Not surprised after the the main VS Mac developer left MS a few months ago.

[–] [email protected] 5 points 1 year ago

I'm not surprised lol.

At my workplace I occasionally do work on an AutoCAD lisp add-in, half the time I don't know what I'm doing when something isn't quite working right 😭

My manager is tempted to drop support because none of us really know what we're doing with it... the original dev is long gone and none of us know LISP

[–] [email protected] 9 points 1 year ago (1 children)

Darn. I was really hoping it would improve.

I guess I can just use VS Code for now. And maybe use Rider in the future.

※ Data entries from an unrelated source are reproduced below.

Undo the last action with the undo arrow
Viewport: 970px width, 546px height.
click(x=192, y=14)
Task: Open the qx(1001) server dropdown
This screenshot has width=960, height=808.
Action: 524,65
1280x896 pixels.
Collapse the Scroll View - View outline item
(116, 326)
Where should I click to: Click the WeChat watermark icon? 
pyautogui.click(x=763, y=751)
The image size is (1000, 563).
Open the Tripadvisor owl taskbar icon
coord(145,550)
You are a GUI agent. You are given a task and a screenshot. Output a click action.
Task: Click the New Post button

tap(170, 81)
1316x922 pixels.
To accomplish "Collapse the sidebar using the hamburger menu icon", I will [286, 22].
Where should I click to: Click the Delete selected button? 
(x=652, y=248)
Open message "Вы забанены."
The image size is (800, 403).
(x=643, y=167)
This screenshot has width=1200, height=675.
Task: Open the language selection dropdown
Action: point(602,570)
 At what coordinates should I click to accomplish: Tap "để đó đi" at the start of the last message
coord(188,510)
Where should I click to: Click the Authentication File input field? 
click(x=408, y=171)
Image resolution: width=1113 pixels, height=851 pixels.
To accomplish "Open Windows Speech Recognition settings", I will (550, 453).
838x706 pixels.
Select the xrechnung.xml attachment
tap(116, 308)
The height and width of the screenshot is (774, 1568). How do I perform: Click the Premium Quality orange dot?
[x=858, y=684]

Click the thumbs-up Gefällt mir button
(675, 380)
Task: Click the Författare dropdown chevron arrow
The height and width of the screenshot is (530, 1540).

[–] [email protected] 3 points 1 year ago* (last edited 1 year ago) (2 children)

Rider doesn’t support MAUI. Nor does it support .net for iOS and .net for Mac which are part of MAUI and the natural upgrade from Xamarin. I downloaded Rider a few months ago and enjoyed being able to switch between VSMac and Rider, and especially enjoyed using CoPilot in Rider.

However Rider has a couple of nasty bugs that have been there for years - one of which was to ignore breakpoints. That came and went on me for a while.

[–] [email protected] 1 points 1 year ago (1 children)

I've never experienced the breakpoint issue with Rider but I do find myself needing to invalidate cache and reload every now and then if I'm using it heavily. To be fair though I've had to do the same with VS for windows. It was always nice to use VS for Mac as a last resort sanity check though just to roll out that Rider is having issues and not my code.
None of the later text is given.